A decisão do Ministério da Fazenda de aumentar a tributação sobre operações financeiras (IOF) expôs publicamente um desalinhamento entre os dois principais pilares da condução da política econômica: a pasta comandada por Fernando Haddad, responsável pela gestão e controle dos gastos do governo, e o Banco Central (BC), presidido por Gabriel Galípolo, que tem como principal meta o controle da inflação.
O episódio não apenas gerou mal-estar e acirrou tensões nos bastidores, mas também lançou luz sobre divergências preexistentes e levantou preocupações sobre a coordenação da política econômica do governo. Antes de ir para o BC, Galípolo foi o braço direito de Haddad no comando do Ministério da Fazenda.
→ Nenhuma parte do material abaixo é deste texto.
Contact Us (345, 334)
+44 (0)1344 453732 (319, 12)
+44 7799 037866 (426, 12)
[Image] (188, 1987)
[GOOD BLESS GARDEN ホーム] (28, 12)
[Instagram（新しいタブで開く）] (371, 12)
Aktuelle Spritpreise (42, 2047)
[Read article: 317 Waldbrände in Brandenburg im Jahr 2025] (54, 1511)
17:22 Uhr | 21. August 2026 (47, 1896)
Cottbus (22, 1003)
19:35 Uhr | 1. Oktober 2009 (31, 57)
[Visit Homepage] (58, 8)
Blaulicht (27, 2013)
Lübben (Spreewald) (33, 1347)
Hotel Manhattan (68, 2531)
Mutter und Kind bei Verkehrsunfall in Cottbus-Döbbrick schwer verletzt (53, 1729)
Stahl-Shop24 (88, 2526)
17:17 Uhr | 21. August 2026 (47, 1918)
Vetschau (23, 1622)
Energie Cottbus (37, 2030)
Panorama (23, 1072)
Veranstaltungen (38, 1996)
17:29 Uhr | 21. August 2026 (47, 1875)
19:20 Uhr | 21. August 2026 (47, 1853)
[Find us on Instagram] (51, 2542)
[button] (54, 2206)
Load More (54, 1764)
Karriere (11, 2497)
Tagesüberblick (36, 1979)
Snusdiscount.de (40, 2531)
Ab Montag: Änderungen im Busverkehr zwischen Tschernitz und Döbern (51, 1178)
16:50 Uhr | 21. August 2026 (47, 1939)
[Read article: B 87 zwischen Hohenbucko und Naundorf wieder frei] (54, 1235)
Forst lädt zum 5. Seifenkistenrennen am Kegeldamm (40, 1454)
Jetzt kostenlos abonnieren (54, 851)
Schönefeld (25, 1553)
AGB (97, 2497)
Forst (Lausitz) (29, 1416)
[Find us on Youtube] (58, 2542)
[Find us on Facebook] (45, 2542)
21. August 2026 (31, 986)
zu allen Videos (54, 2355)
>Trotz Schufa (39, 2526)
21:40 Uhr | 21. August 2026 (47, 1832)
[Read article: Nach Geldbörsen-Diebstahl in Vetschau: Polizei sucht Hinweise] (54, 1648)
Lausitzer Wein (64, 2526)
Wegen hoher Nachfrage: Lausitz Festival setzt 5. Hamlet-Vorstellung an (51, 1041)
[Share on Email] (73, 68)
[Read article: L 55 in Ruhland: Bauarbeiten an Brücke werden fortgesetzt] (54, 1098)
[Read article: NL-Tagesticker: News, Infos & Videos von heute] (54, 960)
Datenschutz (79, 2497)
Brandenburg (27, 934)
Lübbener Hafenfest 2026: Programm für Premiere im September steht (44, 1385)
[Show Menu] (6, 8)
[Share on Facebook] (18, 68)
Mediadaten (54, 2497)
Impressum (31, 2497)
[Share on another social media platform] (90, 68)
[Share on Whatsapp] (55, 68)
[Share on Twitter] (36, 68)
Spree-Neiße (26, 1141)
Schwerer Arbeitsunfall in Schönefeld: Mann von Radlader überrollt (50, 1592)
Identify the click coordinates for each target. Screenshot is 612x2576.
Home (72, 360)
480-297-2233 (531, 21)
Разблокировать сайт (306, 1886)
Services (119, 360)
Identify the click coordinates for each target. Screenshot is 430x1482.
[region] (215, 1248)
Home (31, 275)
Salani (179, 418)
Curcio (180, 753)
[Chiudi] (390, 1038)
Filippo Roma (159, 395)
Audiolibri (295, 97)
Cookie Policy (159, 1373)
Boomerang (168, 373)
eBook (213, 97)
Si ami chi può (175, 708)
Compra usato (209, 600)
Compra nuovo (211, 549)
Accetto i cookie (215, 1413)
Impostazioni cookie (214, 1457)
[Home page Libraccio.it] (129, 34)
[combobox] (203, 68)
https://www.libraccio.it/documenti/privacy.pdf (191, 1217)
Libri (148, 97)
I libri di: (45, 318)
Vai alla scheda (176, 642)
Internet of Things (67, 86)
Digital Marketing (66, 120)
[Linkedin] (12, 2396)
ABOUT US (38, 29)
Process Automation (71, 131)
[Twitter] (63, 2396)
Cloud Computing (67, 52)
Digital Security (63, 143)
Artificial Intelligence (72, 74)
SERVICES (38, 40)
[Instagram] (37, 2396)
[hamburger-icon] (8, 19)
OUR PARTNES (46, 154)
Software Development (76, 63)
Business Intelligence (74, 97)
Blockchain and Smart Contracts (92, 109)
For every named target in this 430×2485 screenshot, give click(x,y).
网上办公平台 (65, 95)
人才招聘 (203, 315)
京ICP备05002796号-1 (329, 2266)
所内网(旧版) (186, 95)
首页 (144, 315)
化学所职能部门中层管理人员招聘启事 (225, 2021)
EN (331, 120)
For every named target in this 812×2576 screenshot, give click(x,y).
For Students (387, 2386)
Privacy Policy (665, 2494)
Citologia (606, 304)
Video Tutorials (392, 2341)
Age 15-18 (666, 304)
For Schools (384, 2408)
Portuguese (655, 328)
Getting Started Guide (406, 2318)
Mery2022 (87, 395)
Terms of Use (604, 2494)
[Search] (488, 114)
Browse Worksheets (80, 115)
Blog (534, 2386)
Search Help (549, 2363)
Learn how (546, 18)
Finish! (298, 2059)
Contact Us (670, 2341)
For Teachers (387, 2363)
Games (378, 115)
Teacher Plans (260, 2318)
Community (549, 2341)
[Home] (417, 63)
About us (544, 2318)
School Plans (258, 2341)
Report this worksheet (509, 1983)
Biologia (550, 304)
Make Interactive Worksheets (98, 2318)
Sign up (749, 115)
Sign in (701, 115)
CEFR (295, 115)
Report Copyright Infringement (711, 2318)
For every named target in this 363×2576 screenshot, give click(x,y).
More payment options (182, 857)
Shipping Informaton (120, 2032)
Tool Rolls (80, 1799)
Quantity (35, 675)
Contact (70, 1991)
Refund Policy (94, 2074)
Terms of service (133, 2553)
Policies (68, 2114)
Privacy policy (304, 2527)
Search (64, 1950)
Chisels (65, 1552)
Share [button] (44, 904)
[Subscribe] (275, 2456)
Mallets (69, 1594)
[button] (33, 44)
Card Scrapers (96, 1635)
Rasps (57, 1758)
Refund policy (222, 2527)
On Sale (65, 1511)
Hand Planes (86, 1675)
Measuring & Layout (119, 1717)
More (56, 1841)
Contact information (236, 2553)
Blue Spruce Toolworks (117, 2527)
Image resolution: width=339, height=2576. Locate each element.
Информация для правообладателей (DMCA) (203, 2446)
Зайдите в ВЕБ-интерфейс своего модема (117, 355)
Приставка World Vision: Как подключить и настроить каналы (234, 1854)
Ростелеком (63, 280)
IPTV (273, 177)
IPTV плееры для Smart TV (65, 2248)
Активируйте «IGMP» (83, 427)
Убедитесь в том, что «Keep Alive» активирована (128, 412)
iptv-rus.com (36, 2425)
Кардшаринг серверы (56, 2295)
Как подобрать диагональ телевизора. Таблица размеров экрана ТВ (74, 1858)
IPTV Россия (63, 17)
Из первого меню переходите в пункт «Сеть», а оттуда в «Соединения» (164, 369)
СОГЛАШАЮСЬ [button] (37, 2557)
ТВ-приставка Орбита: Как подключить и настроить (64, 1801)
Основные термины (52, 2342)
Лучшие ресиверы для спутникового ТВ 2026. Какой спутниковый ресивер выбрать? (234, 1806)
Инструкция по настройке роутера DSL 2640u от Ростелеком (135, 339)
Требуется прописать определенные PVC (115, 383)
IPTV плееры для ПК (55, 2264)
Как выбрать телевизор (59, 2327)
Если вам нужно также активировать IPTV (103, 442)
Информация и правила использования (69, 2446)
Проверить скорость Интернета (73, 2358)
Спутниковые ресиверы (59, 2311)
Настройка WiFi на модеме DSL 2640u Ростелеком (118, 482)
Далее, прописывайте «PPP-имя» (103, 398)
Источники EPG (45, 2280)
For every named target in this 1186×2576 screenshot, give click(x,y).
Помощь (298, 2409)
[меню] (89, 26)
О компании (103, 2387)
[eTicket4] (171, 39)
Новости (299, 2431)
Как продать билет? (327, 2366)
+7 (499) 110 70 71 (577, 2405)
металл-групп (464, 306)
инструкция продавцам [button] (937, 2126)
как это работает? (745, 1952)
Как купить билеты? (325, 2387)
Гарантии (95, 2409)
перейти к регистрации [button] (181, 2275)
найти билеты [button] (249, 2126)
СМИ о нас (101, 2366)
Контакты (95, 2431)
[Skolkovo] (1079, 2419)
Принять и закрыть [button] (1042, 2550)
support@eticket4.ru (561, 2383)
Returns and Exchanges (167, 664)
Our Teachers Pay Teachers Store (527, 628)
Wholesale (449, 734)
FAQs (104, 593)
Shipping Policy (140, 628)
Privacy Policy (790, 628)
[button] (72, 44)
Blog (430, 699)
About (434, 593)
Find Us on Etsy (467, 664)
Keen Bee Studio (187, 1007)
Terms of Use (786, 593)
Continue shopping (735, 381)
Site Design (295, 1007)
O mercado identificou um grave ruído institucional. Segundo Ângelo Passos, economista-chefe da Faz Capital, o desalinhamento entre Ministério da Fazenda e Banco Central nas decisões e na comunicação compromete a previsibilidade da política econômica – ativo crucial para qualquer país, especialmente no cenário brasileiro de juros altos e risco fiscal elevado.
“Essa divergência representa um alerta crítico: quando os principais responsáveis pela política econômica não falam a mesma língua, os investidores precificam maior risco, resultando em fuga de capital ou aumento no custo de financiamento”, diz
A situação ocorre em um momento de grandes desafios para a economia brasileira. A inflação em 12 meses atingiu 5,53% em abril, obrigando o BC a elevar os juros para 14,75% ao ano, a maior taxa em 19 anos. Ao mesmo tempo, o governo busca adequar-se às metas fiscais apostando no aumento dos impostos.
A autoridade monetária conta com um desaquecimento da atividade econômica para ajudar a conter a alta nos preços ao consumidor, mas o governo está adotando estratégias no sentido contrário: anunciou a liberação de um saque extraordinário do Fundo de Garantia do Tempo de Serviço (FGTS), ampliou as faixas de liberação de recursos para o programa habitacional Minha Casa, Minha Vida para atender à classe média e flexibilizou as regras para a concessão do empréstimo consignado em folha de pagamento para os trabalhadores da iniciativa privada.
Uma das principais preocupações do BC é que a atividade econômica está mais aquecida do que se esperava. Já se esperava um bom desempenho no primeiro trimestre do ano, mas alguns indicadores mostram que houve uma ligeira aceleração no início de 2025.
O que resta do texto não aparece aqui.